Complainants claimed the ad was offensive and inappropriate for public display, where it could be seen by children. But the ASA ruled there was no explicit nudity in the image and that it did not draw undue attention to body parts in a sexual way.
It considered that the nature of the TV programme being advertised meant that viewers of the ad were less likely to regard the ad as gratuitous and objectifying women, and gave it the green light.
The second poster, a moving digital ad for M&S lingerie, featured black and white images of two women looking out directly at the viewer and who were posing and smiling as if in front of a mirror.

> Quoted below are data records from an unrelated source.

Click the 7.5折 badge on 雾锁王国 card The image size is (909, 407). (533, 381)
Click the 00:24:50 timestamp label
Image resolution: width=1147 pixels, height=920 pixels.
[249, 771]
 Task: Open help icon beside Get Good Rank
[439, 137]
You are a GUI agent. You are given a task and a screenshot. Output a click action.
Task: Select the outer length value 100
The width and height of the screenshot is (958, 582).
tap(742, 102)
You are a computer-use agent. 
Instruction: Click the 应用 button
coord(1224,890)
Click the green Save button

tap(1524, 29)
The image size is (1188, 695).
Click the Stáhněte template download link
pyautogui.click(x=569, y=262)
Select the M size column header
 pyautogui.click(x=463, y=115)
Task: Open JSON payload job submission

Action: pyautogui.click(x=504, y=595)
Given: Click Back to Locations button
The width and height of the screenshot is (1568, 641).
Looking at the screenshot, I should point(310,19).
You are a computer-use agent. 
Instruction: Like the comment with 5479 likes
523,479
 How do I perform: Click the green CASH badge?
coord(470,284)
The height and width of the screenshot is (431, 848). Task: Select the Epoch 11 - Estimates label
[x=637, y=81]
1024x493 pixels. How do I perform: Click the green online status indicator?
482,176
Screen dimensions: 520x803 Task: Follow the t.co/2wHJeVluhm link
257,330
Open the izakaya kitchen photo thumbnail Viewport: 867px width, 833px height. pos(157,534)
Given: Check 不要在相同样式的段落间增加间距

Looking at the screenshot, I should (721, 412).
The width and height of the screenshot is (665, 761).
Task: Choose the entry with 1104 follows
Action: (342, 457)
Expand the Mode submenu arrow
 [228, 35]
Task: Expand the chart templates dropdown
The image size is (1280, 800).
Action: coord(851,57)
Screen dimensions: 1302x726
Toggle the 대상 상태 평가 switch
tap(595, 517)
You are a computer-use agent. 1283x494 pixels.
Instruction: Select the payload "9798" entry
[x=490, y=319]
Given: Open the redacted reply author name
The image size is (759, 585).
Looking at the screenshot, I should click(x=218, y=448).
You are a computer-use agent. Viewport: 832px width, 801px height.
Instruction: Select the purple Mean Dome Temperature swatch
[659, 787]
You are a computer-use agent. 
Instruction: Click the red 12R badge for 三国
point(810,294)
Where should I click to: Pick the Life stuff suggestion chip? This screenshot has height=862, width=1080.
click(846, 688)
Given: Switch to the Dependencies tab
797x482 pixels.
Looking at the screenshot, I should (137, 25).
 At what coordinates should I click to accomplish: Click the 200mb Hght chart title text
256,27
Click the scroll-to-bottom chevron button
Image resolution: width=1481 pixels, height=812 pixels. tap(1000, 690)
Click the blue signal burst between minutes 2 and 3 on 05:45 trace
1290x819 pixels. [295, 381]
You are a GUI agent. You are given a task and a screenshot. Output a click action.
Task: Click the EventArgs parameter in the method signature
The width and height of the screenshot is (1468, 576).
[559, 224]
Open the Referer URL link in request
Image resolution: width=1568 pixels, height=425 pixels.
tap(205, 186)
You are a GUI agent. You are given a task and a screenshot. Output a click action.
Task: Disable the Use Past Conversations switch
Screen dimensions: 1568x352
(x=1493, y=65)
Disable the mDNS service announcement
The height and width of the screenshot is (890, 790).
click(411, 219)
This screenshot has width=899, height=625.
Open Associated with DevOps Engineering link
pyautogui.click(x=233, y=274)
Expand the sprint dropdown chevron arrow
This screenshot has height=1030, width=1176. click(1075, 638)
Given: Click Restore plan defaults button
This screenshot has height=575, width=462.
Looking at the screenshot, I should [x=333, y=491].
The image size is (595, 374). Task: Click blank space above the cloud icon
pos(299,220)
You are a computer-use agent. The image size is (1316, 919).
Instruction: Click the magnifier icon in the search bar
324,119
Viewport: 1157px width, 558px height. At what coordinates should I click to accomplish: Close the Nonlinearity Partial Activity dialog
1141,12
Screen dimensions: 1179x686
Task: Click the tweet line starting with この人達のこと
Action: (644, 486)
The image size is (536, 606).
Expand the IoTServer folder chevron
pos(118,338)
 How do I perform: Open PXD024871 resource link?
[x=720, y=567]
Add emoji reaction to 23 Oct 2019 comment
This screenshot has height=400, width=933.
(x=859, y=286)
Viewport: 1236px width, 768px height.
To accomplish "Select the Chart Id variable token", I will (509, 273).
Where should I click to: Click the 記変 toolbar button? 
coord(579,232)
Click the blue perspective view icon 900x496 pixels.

The ad contained an image of the women in their underwear in a bedroom, as if getting ready for a night out and where one of the women was also wearing an open shirt. This image alternated with another image of the same women fully dressed, as if on a night out
It too sparked complaints that it was offensive and unsuitable to be seen by children. But the ASA threw out the complaints, ruling that as the images of the women posing in their underwear were juxtaposed with further images in which they were fully clothed, the ads were not unduly sexual in nature.
The watchdog concluded that the ad was not likely to cause serious or widespread offence.
M&S seems to have learned its lesson – last year a bus-side ad for its lingerie, which pictured a woman on a bed with her legs apart, back arched, one arm above her head and the other touching her thigh, was banned after a raft of consumer complaints.